All of it - full measure.

Origin

Of all the feedback that The Phrase Finder site gets this is the phrase that is asked about the most often. At the outset it should be said that no one is 100% sure of the origin, although many have a fervent belief that they do. These convictions are unfailingly based on no more evidence than 'someone told me'.

Abstract

This piece is quite long so here's a summary:

Many people are convinced they know the origin of this expression, which has numerous speculative derivations, but aren't able to provide any documentary evidence whatsoever to support their belief of choice.
The earliest known citation of the phrase in print is from 1964, which argues strongly against any of the supposed mediaeval, Victorian or even World War II origins.
The weight of circumstantial evidence, based on the number of early citations, is that the phrase originated in the American military, although the context of the coinage is uncertain.
How was the phrase derived?

"The whole nine yards" crops up in many contexts, which isn't surprising, as there are many things that can be measured in linear, square or cubic yards - and there are also yard-arms, steelyards etc. to account for. This is the source of the variability of the many plausible, but of course mostly incorrect, explanations of the phrase's origin. Regrettably, plausibility doesn't get us very far, as the following will show. The early citations of the phrase don't in fact refer to yards of any particular material, just to a non-specific measure - 'yards'.

The most probable source of the phrase is the US military - that's where many early references to the phrase originate.

The earliest such military reference is from the 1960s, in Elaine Shepard's novel about the Vietnam War - The Doom kittie (A narrative about the Vietnam War and the men who are fighting it). The book was first published in 1967 and recounts army life during the early 1960s.

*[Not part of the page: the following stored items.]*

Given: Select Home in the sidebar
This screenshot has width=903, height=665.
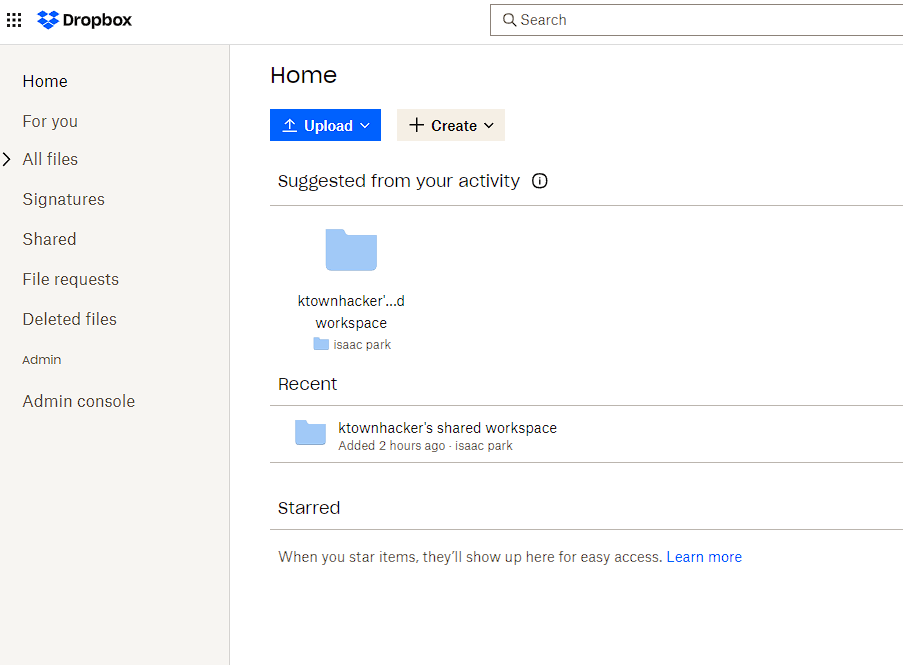Looking at the screenshot, I should click(x=45, y=81).
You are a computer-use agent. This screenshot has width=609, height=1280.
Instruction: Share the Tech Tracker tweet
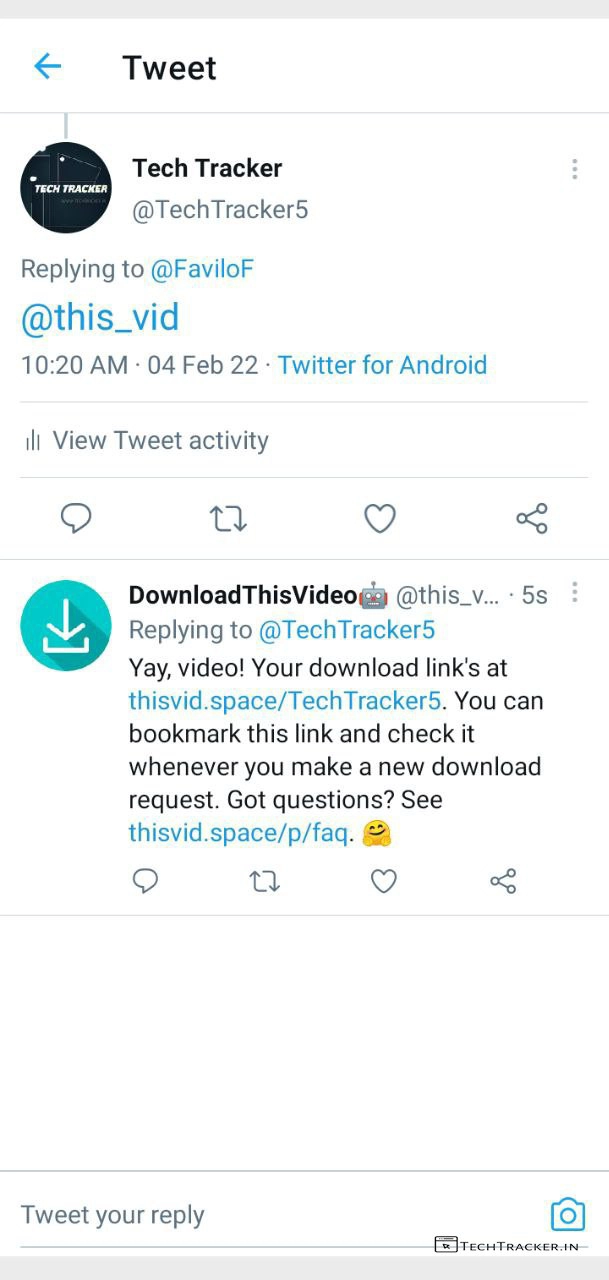click(531, 518)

The whole nine yards is used several times in the book, principally by the character Major 'Smash' Crandell. The first citation relates to his extracting himself from an unwanted marriage:

The story began when he had absent-mindedly gone through a wedding ceremony a couple of years before while snockered one Saturday night in San Francisco. Slipping out of the knot was expensive but Smash was eventually able to untangle what he called "the whole nine yards."

A later reference concerns a letter to a serviceman from a sweetheart, promising him comprehensive sexual favours when he gets back home. His response to this is:

God. The first thing in the early pearly morning and the last thing at night. Beds all over the gahdam house. The whole nine yards.

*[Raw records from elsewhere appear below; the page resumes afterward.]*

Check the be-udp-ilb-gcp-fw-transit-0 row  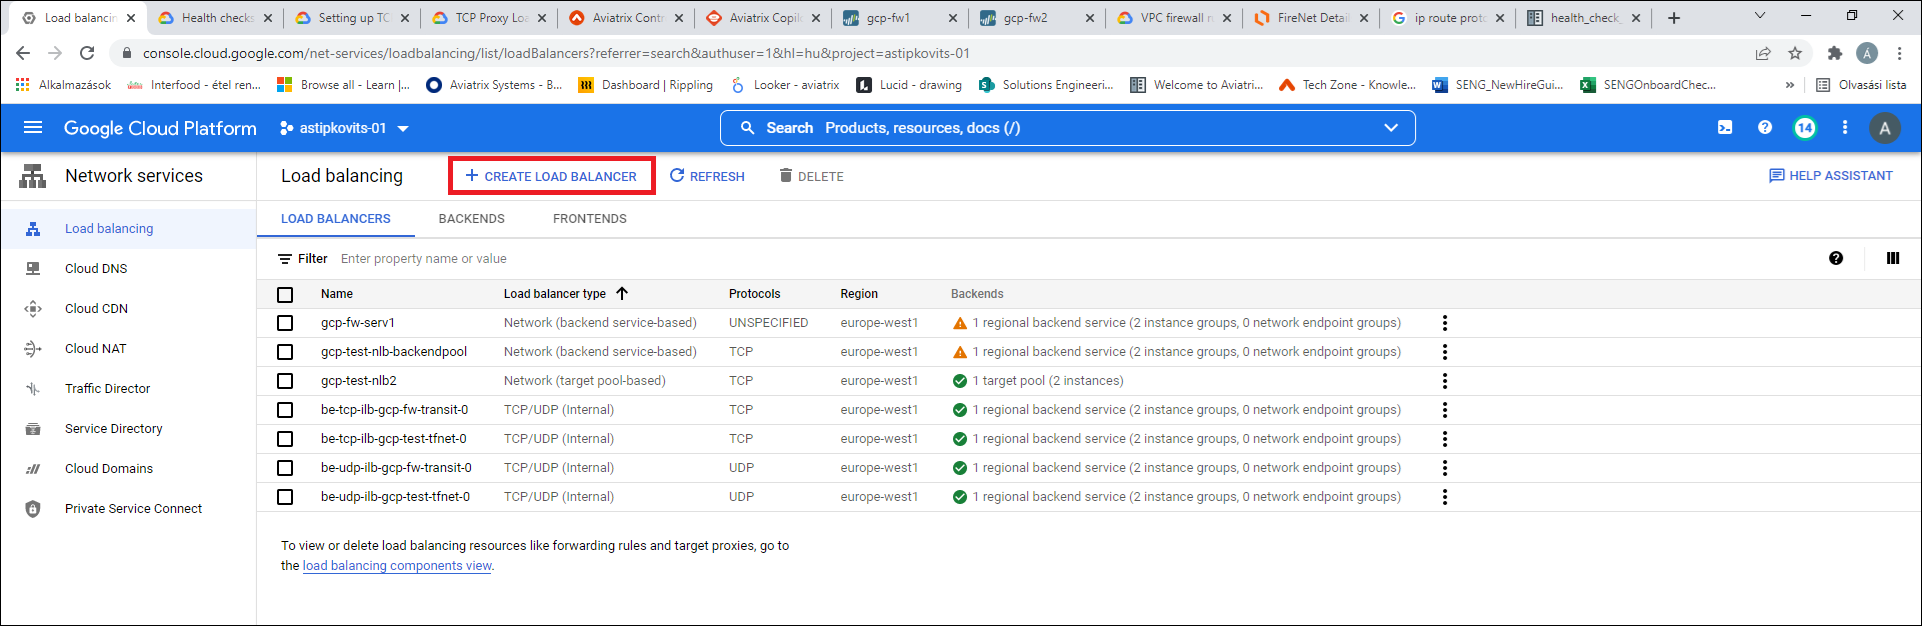[x=285, y=468]
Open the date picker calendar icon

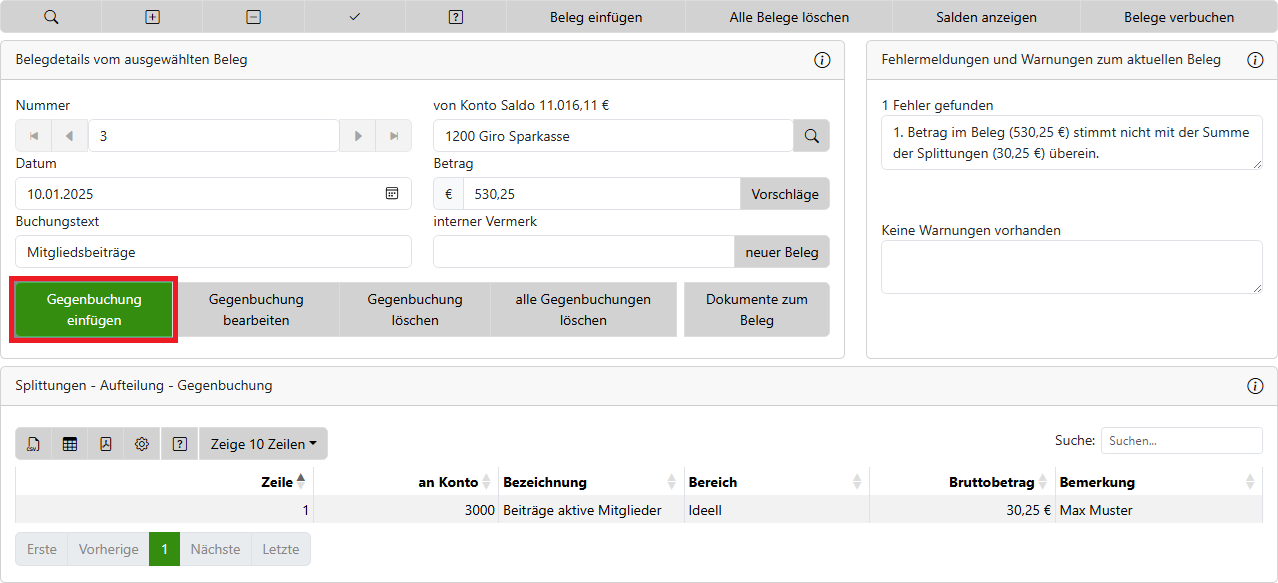coord(392,194)
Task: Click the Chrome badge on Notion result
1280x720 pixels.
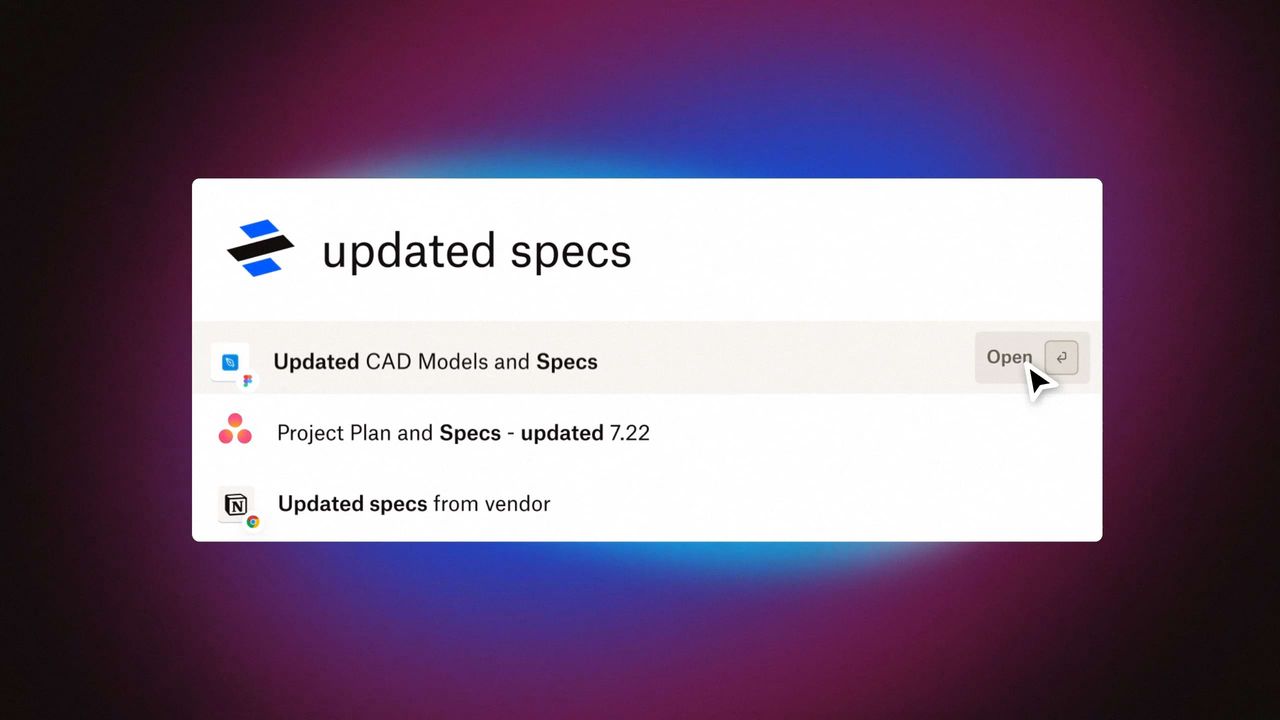Action: click(x=253, y=521)
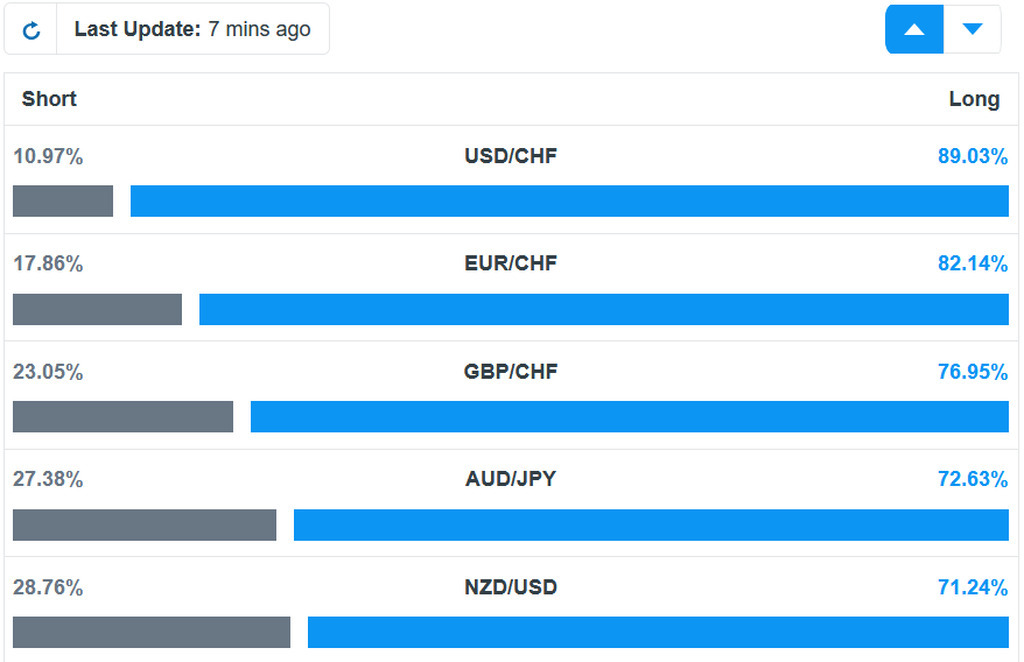Click the NZD/USD gray short bar
The height and width of the screenshot is (662, 1024).
[x=151, y=632]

It is possible that the phrase was coined by servicemen in Vietnam. One possible source for this would be the Montagnard hill tribes, who were known by the US forces as 'the Yards'. In 1970, the US author Robert L. Mole published The Montagnards of South Vietnam: A Study of Nine Tribes. Some reports suggest that these nine tribes are the source of the 'nine' in TWNY; other US service memoirs claim that Special Operations Group teams consisted of three US soldiers and nine Yards. The disparity in these reports gives some cause for caution, but it could be that the phrase did originate in Vietnam and that Elaine Shepard picked it up as force's jargon while researching for her book.

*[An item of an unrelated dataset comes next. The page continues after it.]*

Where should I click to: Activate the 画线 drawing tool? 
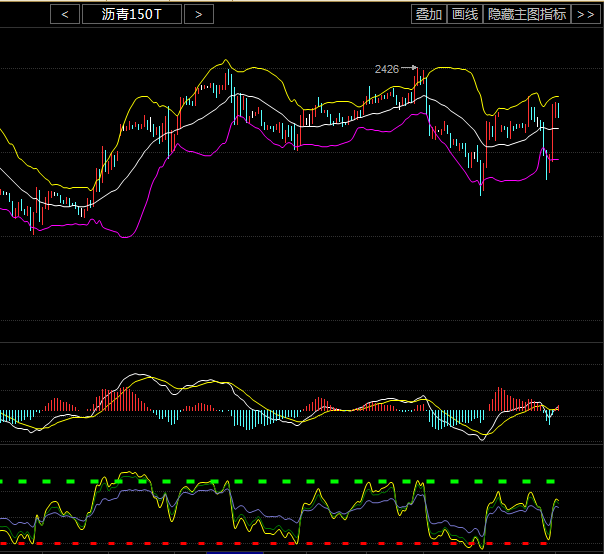[x=464, y=14]
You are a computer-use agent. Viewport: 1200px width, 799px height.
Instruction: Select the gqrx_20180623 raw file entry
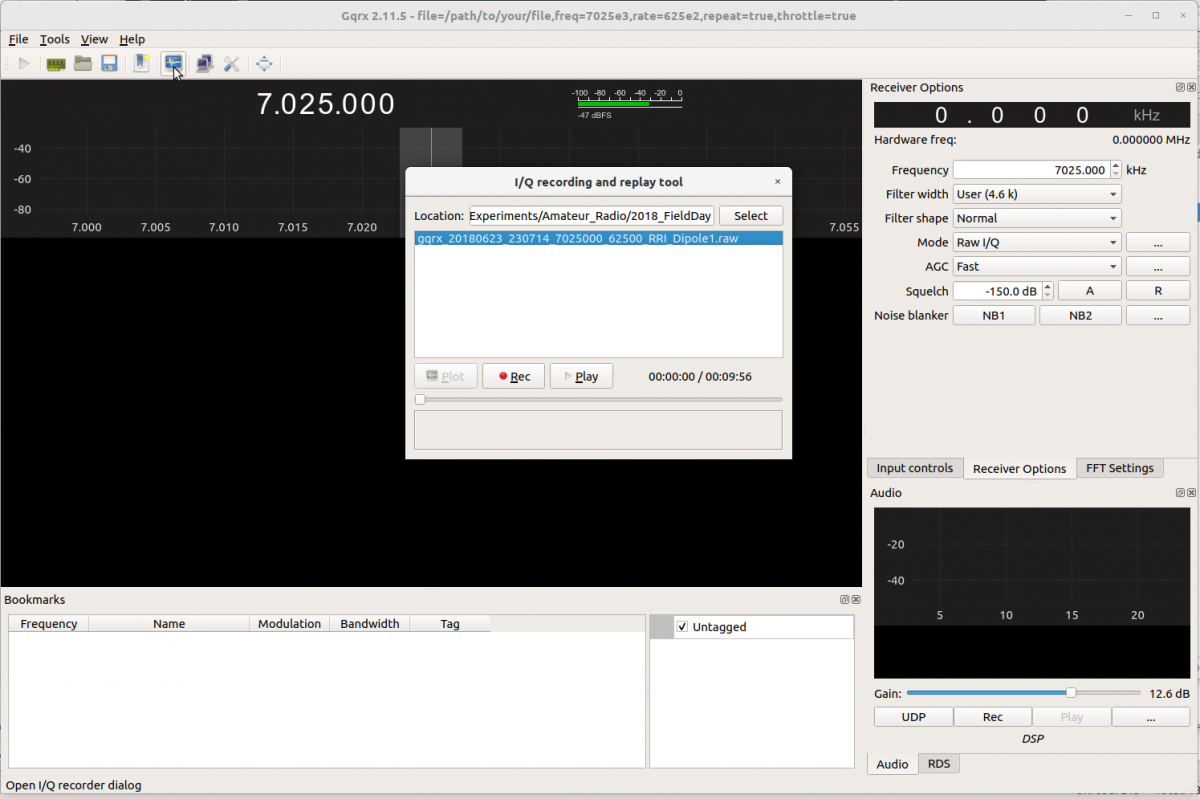[577, 239]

The military are also the source of the majority of hearsay accounts of the phrase's source. Many of these are of the 'I was there' variety and carry more authority than the usual, and frankly unhelpful, 'I was told' stories. Having spent some time researching this phrase I have received many such reports from servicemen (usually U.S. servicemen). One such example is from a U.S. drill sergeant who claims that the phrase originated in Fort Benning, Georgia, where soldiers were trained in the 'tree-second rush'. This involved running nine yards in three seconds before diving to ground to avoid sniper fire. Of all the explanations I've heard this one seems to me to be the most believable and certainly fits the phrase's meaning, although without documentary evidence it is just another plausible story.

When was it coined?

Although the precise derivation of a given slang phrase is often difficult to determine, the date of its coinage usually isn't. Phrases that are accepted into common use appear in newspapers, court reports, novels etc. very soon after they are coined and continue to do so for as long as the phrase is in use. Anyone who puts forward an explanation of an origin for 'the whole nine yards' which dates it to before the 1960s has to explain the lack of a printed record of it prior to 1964. If, to take the most commonly repeated version for instance, the phrase comes from the length of WWII machine gun belts, why is there no printed account of that in the thousands of books written about the war and the countless millions of newspaper editions published throughout the 1950s and 60s? The idea that it pre-dates the war and goes back to the 19th century or even the Middle Ages is even less plausible.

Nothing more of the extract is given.